Karbon Ayak İzi
Kıymetli arkadaşlar size Karbon ayak izi nedir? bunu anlatacağım ve kısa birkaç örnek ile gözünüzde bunları canlandıracağım...
Karbon ayak izi, birim karbondioksit cinsinden ölçülen, üretilen sera gazı miktarı açısından insan faaliyetlerinin çevreye verdiği zararın ölçüsüdür ve iki ana parçadan oluşur: doğrudan (birincil) ayak izi ve dolaylı (ikincil) ayak izi. Birincil ayak izi, evsel enerji tüketimi ve ulaşım (söz gelimi araba ve uçak) dahil olmak üzere fosil yakıtlarının yanmasından ortaya çıkan doğrudan CO2 emisyonlarının, ikincil ayak izi ise kullandığımız ürünlerin tüm yaşamın döngüsünden bu ürünlerin imalatı ve en sonunda bozulmalarıyla ilgili olan dolaylı CO2 emisyonlarının ölçüsüdür.
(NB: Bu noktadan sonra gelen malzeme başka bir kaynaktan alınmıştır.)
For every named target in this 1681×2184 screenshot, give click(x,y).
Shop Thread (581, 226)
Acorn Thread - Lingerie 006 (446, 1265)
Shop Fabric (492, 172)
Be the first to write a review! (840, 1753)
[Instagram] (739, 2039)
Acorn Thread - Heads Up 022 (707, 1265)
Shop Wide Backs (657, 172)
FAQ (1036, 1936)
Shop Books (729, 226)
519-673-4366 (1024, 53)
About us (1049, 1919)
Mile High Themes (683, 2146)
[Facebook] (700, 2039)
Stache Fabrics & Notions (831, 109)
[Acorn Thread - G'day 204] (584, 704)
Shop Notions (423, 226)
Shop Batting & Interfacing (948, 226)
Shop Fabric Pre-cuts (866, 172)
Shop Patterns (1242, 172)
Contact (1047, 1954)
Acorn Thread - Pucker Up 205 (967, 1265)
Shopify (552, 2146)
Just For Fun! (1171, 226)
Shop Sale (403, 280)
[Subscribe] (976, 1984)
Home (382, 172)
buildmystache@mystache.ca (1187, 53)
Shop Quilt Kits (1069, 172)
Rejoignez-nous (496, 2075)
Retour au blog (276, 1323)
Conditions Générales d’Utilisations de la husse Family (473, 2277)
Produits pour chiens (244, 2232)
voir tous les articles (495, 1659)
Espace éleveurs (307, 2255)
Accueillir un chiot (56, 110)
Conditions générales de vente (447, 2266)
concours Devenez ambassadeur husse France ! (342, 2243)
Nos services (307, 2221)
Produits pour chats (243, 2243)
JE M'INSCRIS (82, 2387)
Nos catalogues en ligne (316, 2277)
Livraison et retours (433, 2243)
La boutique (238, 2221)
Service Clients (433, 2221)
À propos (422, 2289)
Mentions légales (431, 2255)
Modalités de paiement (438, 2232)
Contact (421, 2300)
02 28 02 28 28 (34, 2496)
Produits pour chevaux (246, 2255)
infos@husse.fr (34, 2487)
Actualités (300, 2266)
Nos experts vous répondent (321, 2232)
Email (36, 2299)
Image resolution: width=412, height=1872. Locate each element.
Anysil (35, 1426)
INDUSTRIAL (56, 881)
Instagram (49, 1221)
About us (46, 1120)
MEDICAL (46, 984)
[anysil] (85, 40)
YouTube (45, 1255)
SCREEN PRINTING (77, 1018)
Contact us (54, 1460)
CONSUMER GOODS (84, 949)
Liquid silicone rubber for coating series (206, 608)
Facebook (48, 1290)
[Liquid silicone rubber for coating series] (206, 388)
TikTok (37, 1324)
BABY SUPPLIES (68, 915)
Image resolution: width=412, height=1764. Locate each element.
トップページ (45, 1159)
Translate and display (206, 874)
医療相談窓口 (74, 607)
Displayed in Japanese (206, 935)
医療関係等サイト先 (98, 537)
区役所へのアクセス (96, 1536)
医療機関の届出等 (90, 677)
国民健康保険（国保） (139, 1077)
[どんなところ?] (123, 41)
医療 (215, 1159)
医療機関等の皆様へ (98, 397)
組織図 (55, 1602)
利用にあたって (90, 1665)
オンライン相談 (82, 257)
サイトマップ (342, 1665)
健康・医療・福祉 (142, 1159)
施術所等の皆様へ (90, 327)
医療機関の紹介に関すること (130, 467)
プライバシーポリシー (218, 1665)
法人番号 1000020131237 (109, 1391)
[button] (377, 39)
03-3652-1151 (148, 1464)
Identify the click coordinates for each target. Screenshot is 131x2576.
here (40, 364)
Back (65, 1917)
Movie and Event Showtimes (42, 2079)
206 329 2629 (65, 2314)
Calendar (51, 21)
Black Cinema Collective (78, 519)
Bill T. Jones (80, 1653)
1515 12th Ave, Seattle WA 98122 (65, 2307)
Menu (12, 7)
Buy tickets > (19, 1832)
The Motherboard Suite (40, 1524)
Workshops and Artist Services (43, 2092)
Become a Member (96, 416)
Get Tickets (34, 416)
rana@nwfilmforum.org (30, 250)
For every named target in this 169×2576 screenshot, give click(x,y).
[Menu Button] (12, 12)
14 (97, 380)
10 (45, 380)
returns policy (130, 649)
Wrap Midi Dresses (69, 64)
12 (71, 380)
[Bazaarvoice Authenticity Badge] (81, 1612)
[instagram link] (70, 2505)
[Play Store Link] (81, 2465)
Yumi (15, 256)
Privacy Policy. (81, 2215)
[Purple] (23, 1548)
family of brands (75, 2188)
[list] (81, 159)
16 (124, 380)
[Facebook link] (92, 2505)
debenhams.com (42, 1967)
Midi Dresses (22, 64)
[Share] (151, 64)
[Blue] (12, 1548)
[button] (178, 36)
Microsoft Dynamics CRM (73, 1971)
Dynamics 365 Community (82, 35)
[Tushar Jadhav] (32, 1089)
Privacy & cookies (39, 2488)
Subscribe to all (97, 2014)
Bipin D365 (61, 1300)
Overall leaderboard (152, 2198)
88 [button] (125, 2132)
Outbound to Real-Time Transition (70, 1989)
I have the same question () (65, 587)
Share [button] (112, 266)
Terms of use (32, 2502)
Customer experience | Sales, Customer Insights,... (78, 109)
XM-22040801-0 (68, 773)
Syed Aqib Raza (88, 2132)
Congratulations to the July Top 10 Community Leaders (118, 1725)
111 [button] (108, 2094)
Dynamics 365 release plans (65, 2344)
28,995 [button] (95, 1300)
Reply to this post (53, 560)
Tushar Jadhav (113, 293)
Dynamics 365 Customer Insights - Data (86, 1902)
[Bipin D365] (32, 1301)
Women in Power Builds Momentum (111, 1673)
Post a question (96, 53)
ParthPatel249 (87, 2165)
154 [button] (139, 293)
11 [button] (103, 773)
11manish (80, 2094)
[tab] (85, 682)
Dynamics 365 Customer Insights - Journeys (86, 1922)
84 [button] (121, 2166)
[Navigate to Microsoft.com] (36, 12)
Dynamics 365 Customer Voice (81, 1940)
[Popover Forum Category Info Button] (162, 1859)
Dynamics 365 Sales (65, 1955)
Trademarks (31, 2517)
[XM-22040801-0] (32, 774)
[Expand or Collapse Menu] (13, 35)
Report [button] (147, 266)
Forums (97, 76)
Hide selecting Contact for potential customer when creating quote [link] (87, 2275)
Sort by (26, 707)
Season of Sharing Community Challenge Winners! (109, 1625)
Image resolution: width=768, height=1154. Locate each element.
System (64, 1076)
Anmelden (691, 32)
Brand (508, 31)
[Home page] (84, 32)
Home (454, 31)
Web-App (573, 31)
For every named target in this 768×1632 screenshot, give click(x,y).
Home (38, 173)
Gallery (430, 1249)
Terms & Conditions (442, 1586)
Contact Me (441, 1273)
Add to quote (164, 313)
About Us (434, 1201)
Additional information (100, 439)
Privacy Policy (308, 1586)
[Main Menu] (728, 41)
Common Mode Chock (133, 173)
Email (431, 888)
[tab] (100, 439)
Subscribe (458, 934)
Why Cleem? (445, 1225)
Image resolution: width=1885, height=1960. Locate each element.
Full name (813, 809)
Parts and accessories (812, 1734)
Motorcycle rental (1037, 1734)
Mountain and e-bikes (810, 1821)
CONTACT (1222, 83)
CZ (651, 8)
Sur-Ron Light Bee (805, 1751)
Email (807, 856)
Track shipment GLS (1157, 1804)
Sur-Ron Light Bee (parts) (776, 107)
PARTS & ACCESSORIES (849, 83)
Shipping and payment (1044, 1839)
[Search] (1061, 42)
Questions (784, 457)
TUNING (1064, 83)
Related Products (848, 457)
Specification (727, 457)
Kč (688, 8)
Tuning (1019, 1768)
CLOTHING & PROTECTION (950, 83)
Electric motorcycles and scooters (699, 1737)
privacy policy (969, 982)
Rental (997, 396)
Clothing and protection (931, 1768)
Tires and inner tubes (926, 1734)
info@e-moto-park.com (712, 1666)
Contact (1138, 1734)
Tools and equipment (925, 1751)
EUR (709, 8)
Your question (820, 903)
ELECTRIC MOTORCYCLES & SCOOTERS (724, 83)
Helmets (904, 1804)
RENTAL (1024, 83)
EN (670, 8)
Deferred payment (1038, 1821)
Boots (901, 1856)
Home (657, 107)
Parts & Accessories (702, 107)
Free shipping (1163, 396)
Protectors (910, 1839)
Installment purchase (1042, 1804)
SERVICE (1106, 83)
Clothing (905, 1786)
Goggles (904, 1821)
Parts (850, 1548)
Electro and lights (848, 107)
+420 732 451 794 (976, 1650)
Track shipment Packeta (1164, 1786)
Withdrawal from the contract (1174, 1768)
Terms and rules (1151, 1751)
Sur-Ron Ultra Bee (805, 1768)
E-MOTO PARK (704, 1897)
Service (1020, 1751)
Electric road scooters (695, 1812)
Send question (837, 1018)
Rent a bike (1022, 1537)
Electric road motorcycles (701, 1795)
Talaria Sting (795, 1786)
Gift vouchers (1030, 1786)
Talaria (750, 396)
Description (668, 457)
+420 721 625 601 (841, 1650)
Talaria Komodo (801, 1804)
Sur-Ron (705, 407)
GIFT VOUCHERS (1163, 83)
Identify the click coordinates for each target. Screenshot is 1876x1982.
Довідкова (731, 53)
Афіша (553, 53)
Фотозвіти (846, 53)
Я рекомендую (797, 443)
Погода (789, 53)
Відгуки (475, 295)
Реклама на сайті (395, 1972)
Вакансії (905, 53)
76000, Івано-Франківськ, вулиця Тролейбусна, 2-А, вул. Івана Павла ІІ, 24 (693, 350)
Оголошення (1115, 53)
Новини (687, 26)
- Araba düşük güçlü (küçük) olmalı, yürüyerek gidilebilecek mesafeler yürünerek, uygun şartlar varsa bisiklet kullanılarak kat edilmelidir. Arabayla işe gitmek mecburiyeti varsa araba paylaşılmalıdır. Aracını uygun hızda kullanılarak ve takip mesafesi korunarak gaz-fren olayından kaçınmak, önemli miktarda yakıt tasarrufu sağlar.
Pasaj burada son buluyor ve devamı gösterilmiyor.